* Begin EXTRACTED RECORDS *

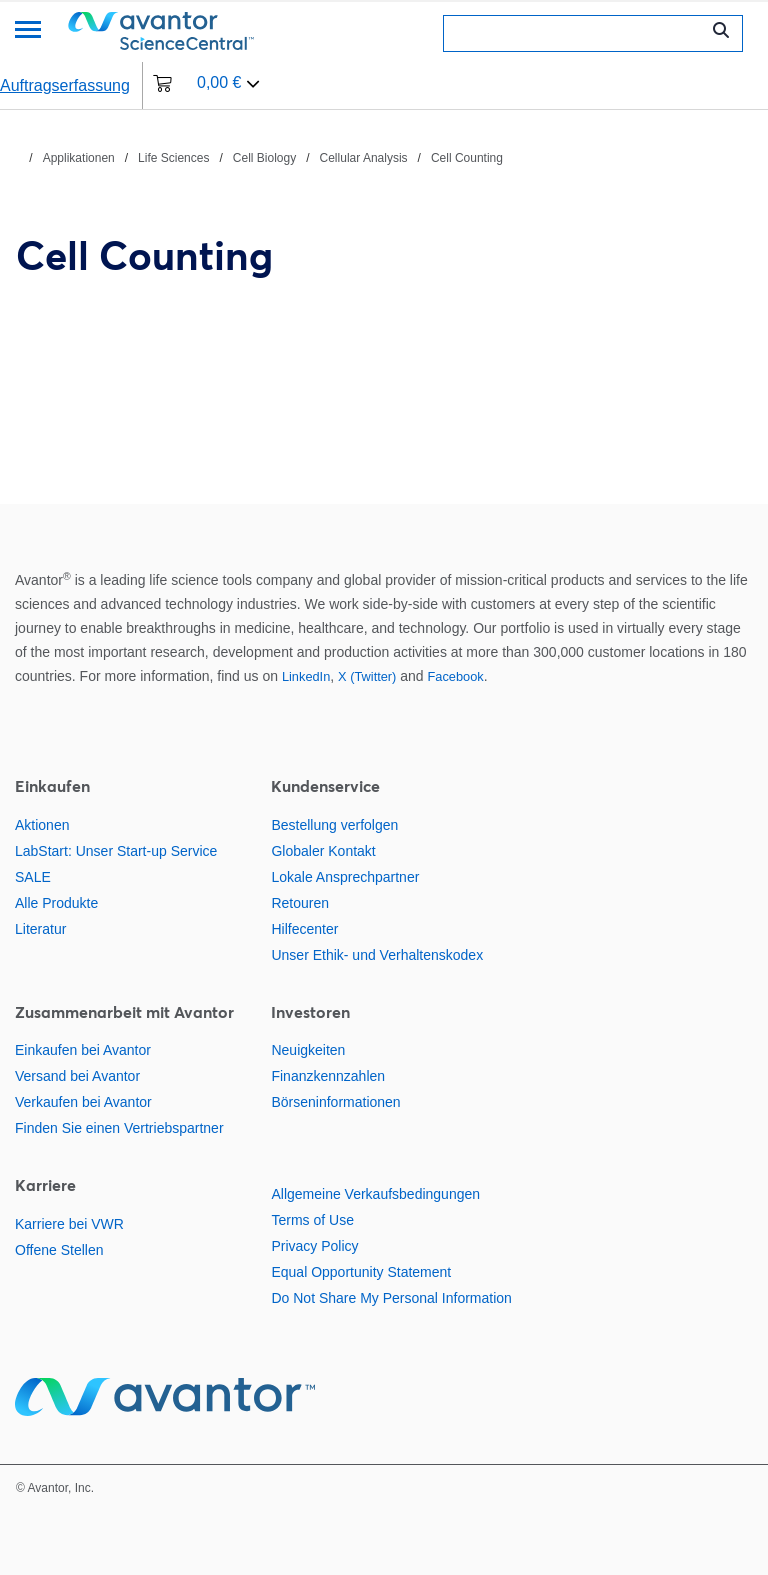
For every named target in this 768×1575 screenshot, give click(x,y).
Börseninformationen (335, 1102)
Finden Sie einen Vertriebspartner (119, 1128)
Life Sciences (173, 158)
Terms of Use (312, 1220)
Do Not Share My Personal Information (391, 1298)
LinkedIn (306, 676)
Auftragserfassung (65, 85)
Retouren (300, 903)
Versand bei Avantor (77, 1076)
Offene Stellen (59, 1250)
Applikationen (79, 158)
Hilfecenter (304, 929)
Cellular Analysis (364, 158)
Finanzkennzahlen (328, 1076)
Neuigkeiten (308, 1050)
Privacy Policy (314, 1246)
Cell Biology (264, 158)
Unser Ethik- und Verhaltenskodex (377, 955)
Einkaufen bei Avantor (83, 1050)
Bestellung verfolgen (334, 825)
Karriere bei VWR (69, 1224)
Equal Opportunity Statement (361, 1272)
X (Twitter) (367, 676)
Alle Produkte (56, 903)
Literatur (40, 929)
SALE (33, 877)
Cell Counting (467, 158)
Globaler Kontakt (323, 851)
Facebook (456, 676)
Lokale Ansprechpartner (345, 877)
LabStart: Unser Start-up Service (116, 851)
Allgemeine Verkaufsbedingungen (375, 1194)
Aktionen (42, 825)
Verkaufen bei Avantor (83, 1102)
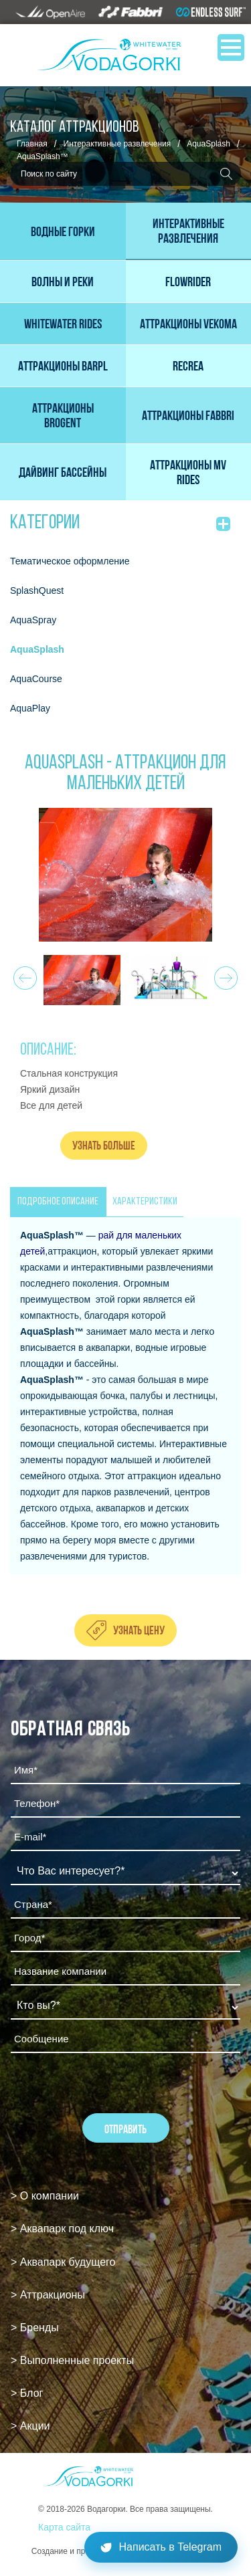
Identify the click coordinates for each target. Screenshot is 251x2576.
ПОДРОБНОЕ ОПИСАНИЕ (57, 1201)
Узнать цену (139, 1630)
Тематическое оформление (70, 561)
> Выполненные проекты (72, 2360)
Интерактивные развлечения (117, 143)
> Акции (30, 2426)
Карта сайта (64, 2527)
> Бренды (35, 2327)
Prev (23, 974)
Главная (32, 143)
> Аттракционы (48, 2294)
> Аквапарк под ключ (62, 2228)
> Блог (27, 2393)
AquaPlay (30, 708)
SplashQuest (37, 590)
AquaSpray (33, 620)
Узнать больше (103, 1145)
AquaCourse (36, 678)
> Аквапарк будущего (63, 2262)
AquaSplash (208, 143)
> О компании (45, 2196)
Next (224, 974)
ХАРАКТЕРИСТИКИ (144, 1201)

* End EXTRACTED RECORDS *

Render every line of the entries above as a Markdown table with the columns Row and Line, numbering each row and skipping blank lines. Leave the pictures out.

§ **WRITTEN RESPONSE**:
| Row | Line |
|---|---|
| 1 | For every named target in this 768×1575 screenshot, give click(x,y). |
| 2 | Börseninformationen (335, 1102) |
| 3 | Finden Sie einen Vertriebspartner (119, 1128) |
| 4 | Life Sciences (173, 158) |
| 5 | Terms of Use (312, 1220) |
| 6 | Do Not Share My Personal Information (391, 1298) |
| 7 | LinkedIn (306, 676) |
| 8 | Auftragserfassung (65, 85) |
| 9 | Retouren (300, 903) |
| 10 | Versand bei Avantor (77, 1076) |
| 11 | Offene Stellen (59, 1250) |
| 12 | Applikationen (79, 158) |
| 13 | Hilfecenter (304, 929) |
| 14 | Cellular Analysis (364, 158) |
| 15 | Finanzkennzahlen (328, 1076) |
| 16 | Neuigkeiten (308, 1050) |
| 17 | Privacy Policy (314, 1246) |
| 18 | Cell Biology (264, 158) |
| 19 | Unser Ethik- und Verhaltenskodex (377, 955) |
| 20 | Einkaufen bei Avantor (83, 1050) |
| 21 | Bestellung verfolgen (334, 825) |
| 22 | Karriere bei VWR (69, 1224) |
| 23 | Equal Opportunity Statement (361, 1272) |
| 24 | X (Twitter) (367, 676) |
| 25 | Alle Produkte (56, 903) |
| 26 | Literatur (40, 929) |
| 27 | SALE (33, 877) |
| 28 | Cell Counting (467, 158) |
| 29 | Globaler Kontakt (323, 851) |
| 30 | Facebook (456, 676) |
| 31 | Lokale Ansprechpartner (345, 877) |
| 32 | LabStart: Unser Start-up Service (116, 851) |
| 33 | Allgemeine Verkaufsbedingungen (375, 1194) |
| 34 | Aktionen (42, 825) |
| 35 | Verkaufen bei Avantor (83, 1102) |
| 36 | Identify the click coordinates for each target. Screenshot is 251x2576. |
| 37 | ПОДРОБНОЕ ОПИСАНИЕ (57, 1201) |
| 38 | Узнать цену (139, 1630) |
| 39 | Тематическое оформление (70, 561) |
| 40 | > Выполненные проекты (72, 2360) |
| 41 | Интерактивные развлечения (117, 143) |
| 42 | > Акции (30, 2426) |
| 43 | Карта сайта (64, 2527) |
| 44 | > Бренды (35, 2327) |
| 45 | Prev (23, 974) |
| 46 | Главная (32, 143) |
| 47 | > Аттракционы (48, 2294) |
| 48 | > Аквапарк под ключ (62, 2228) |
| 49 | > Блог (27, 2393) |
| 50 | AquaPlay (30, 708) |
| 51 | SplashQuest (37, 590) |
| 52 | AquaSpray (33, 620) |
| 53 | Узнать больше (103, 1145) |
| 54 | AquaCourse (36, 678) |
| 55 | > Аквапарк будущего (63, 2262) |
| 56 | AquaSplash (208, 143) |
| 57 | > О компании (45, 2196) |
| 58 | Next (224, 974) |
| 59 | ХАРАКТЕРИСТИКИ (144, 1201) |